Learn how Quantile Mapping is used to correct systematic biases in climate and hydrologic datasets. This lecture demonstrates the main concept, workflow, and practical implementation of QM for improving modeled or forecast data.
Explore how XGBoost can be applied to regression problems in hydrology and water resources. You will learn how to prepare data, train the model, evaluate predictions, and interpret model performance.
Develop a practical Python workflow to estimate flood depth for different channel geometries. The lecture shows how hydraulic relationships can be translated into reusable Python code for engineering applications.
Learn how AI-assisted Python coding can simplify regression analysis. This lecture covers model development, data fitting, prediction, visualization, and interpretation of regression results using a practical workflow.

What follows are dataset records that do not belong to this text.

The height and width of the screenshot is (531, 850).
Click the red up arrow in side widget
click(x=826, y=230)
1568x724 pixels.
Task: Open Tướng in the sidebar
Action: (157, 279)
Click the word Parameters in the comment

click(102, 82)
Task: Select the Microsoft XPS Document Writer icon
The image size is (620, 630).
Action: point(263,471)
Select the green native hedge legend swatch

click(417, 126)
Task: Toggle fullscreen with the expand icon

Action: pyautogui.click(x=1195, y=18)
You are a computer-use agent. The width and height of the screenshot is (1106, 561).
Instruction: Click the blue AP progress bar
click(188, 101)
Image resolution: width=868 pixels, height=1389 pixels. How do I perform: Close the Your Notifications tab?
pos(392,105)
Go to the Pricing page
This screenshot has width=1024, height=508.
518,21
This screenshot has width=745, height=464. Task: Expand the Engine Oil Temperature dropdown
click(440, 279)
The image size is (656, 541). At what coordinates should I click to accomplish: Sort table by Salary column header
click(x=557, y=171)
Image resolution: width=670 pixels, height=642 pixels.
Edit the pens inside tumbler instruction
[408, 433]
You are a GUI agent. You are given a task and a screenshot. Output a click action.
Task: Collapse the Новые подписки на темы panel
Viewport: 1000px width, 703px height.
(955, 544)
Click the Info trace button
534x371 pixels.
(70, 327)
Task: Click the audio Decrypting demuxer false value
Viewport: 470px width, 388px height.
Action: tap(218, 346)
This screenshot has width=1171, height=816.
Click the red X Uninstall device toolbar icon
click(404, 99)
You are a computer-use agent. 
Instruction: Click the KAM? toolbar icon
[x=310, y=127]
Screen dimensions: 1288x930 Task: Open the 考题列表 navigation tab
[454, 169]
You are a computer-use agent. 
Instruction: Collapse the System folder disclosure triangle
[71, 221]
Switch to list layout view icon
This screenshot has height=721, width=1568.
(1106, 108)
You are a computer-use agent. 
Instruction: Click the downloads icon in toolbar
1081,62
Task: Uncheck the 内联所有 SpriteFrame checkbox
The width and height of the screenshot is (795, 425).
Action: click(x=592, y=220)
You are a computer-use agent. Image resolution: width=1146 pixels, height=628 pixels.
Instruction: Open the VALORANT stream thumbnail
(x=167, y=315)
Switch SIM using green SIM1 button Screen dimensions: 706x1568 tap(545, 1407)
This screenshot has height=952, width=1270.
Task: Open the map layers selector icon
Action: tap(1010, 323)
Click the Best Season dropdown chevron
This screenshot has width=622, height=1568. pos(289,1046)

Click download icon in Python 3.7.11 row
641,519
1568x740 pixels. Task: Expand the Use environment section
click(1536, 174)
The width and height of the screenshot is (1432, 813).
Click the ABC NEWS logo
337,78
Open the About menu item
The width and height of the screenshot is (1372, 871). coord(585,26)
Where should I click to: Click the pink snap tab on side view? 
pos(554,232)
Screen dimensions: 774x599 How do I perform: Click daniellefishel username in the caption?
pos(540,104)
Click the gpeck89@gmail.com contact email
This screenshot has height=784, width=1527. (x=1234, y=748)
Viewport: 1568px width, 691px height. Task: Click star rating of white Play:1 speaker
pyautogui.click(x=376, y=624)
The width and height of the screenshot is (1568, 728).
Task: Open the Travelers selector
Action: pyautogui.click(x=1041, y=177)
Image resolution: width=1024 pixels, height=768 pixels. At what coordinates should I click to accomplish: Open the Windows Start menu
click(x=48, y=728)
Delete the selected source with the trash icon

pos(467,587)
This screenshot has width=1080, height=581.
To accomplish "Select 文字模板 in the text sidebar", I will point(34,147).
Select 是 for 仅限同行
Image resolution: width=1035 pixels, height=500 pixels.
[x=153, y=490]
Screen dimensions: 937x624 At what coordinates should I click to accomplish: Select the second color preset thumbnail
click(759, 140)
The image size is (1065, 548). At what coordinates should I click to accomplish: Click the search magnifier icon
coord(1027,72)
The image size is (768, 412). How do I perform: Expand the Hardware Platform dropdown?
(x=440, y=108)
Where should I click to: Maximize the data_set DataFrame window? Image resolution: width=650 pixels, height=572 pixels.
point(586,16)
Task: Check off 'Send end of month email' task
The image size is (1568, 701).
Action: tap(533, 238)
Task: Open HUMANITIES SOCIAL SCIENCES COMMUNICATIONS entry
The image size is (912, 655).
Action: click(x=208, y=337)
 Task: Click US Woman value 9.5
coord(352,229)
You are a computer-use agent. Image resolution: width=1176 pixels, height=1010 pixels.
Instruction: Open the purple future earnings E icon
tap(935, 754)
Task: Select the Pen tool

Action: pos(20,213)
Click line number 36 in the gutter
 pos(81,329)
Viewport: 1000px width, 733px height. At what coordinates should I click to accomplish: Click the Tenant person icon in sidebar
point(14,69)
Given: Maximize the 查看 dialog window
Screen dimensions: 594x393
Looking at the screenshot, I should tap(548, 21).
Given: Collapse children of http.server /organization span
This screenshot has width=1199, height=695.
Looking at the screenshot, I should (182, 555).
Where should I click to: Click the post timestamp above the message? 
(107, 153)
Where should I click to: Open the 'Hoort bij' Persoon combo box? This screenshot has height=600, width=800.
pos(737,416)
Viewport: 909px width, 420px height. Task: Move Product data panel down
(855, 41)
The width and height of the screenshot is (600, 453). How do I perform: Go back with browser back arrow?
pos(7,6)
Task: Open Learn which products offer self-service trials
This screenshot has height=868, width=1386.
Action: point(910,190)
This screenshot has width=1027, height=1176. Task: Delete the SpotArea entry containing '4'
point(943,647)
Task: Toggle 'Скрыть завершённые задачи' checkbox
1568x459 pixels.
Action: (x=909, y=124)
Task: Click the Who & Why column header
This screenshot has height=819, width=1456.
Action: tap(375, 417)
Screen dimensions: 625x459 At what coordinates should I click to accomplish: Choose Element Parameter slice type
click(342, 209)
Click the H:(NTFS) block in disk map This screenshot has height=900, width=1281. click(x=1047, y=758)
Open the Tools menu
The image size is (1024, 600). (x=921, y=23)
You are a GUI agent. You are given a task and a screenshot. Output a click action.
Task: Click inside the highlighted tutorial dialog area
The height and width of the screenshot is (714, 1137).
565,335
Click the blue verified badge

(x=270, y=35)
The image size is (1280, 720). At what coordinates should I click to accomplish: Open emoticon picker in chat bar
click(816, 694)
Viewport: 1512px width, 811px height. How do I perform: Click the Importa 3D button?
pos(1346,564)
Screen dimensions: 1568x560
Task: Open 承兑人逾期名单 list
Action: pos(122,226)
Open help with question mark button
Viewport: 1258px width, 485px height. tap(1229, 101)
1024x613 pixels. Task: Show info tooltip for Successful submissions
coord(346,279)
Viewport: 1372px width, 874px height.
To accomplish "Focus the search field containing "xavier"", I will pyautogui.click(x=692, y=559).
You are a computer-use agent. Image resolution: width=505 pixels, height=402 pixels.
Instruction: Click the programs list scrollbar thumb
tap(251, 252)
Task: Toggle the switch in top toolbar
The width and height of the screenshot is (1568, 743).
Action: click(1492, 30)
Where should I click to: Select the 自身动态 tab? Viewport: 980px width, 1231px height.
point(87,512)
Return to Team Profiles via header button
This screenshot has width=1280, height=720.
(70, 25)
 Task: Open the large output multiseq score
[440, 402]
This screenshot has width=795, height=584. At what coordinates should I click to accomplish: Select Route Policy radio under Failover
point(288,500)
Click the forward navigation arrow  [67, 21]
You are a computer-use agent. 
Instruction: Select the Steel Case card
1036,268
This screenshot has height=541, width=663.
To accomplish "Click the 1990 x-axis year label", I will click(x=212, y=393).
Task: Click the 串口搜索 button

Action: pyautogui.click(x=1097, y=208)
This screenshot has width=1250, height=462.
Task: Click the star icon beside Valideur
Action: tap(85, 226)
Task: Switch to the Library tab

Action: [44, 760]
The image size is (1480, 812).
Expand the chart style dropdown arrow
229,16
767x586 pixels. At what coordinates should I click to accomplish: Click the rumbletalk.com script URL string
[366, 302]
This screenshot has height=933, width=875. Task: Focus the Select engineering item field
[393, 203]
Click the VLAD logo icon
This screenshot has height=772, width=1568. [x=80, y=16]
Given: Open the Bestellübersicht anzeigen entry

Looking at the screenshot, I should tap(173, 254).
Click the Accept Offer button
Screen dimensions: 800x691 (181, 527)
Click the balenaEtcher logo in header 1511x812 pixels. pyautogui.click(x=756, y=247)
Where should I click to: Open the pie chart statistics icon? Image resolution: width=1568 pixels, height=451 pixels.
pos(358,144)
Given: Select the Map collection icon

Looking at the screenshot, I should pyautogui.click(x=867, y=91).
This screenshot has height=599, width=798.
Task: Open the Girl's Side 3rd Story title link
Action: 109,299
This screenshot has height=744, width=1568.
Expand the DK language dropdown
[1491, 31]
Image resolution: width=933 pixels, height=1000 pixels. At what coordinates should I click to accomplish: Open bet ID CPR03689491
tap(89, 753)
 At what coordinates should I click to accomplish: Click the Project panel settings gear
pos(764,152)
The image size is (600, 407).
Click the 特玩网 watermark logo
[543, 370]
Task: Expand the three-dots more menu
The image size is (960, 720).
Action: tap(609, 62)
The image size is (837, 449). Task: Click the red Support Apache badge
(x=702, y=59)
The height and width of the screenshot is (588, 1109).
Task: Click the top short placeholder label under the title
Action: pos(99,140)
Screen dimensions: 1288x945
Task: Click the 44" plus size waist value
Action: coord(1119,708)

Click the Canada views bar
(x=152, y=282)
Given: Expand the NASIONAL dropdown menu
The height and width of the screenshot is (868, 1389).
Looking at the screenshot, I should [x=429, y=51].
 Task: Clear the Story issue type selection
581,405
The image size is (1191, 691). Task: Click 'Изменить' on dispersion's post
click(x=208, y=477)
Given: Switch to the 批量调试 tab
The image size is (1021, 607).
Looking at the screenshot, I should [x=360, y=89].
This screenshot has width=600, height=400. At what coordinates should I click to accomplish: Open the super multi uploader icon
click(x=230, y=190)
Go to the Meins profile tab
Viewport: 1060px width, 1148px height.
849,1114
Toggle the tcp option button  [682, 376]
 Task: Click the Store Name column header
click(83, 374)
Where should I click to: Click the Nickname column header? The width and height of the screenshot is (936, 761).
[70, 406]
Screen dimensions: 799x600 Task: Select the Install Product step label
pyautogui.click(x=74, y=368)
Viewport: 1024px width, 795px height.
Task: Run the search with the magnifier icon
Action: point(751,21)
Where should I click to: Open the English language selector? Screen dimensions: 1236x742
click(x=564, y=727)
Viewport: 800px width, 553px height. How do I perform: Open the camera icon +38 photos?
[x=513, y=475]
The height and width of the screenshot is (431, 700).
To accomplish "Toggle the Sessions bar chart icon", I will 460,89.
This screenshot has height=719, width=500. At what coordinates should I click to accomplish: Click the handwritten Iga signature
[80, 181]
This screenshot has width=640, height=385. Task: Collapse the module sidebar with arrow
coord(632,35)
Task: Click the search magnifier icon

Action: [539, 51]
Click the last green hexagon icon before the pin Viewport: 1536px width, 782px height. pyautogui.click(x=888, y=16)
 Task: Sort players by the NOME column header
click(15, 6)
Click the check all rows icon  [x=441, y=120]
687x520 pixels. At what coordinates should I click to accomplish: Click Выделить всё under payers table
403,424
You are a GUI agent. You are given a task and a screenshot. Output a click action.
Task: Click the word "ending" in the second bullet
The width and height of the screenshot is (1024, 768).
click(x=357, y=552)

Learn how to perform flood frequency analysis using Python and AI-assisted workflows. This lecture covers return periods, probability distributions, and practical estimation of design flood values from historical data.
Explore how fractal concepts can be combined with Python to develop Intensity-Duration-Frequency (IDF) curves. The lecture demonstrates a practical workflow for deriving rainfall intensities across different durations and return periods.
Learn how to estimate river width automatically from mapped river banks using Python. This lecture introduces a practical geospatial workflow for processing river boundaries and extracting width information for hydraulic and hydrologic applications.
Learn how to build a practical rainfall-runoff model using Python with AI-assisted coding. This lecture covers data preparation, model development, simulation, and evaluation of runoff response from rainfall inputs.
Learn how to transform a flood forecasting model into an interactive graphical user interface. This lecture demonstrates how model inputs, predictions, plots, and results can be integrated into a user-friendly forecasting application.
Learn how to access, download, and organize high-resolution meteorological forecast data from different Numerical Weather Prediction (NWP) models. This lecture introduces practical methods for retrieving variables such as precipitation, temperature, wind, and other atmospheric parameters required for hydrologic and water resources applications. You will also see how forecast data from different sources can be prepared for later use in modelling and prediction workflows.
Learn how to develop a practical and interactive dashboard for accessing, displaying, and analysing meteorological forecast data. This lecture demonstrates how forecast variables from different sources can be integrated into a user-friendly interface with maps, charts, and time-series visualizations. The resulting dashboard can support hydrologic forecasting, engineering analysis, and operational decision-making.
Modern Hydrology and Water Resources with AI is a practical, project-based course designed to show how modern hydrologists and water resources engineers can combine traditional hydrologic methods with Python, Artificial Intelligence, Machine Learning, GIS, and data-driven modelling.
Rather than focusing on only one hydrologic model, this course covers a wide range of real-world applications and demonstrates how AI can dramatically accelerate hydrologic analysis, programming, visualization, and model development.
You will learn how to use Python and AI tools to analyse hydro-meteorological data, perform statistical and frequency analyses, develop IDF curves, apply bias correction techniques, create rainfall-runoff models, perform flood routing, and develop hydrologic forecasting models.
The course also introduces Machine Learning approaches for hydrology, including regression and XGBoost-based modelling, and demonstrates how these methods can be applied to real hydrologic datasets.
Spatial analysis is another important component of the course. You will explore GIS and geospatial workflows for hydrologic applications, including watershed and river analysis, extraction of river characteristics such as river width, and integration of spatial data with hydrologic models.
A key focus of the course is the practical use of Artificial Intelligence. You will see how AI can assist with Python programming, model development, troubleshooting, data processing, visualization, and even the creation of professional interactive hydrology dashboards.
Topics covered in this course include:
Hydrologic data analysis with Python and AI
Statistical hydrology and regression analysis
Flood Frequency Analysis
IDF curve development
Rainfall-runoff modeling
Muskingum flood routing
Hydro-meteorological data processing
Bias correction of climate and forecast data
Hydrologic and flood forecasting
Machine Learning and XGBoost for hydrology
River width and river geometry extraction
Professional plots, maps, and visualizations
AI-assisted interactive dashboard development
The course emphasizes practical implementation rather than theory alone. Step-by-step examples and real-world workflows are used throughout the course so that you can adapt the methods to your own hydrology and water resources projects.
This course is suitable for hydrologists, civil and water resources engineers, environmental engineers, researchers, graduate students, GIS specialists, and professionals interested in applying modern computational and AI techniques to hydrology.
By the end of the course, you will have a practical toolkit for combining hydrology, Python, AI, Machine Learning, GIS, and forecasting to solve modern water resources engineering problems.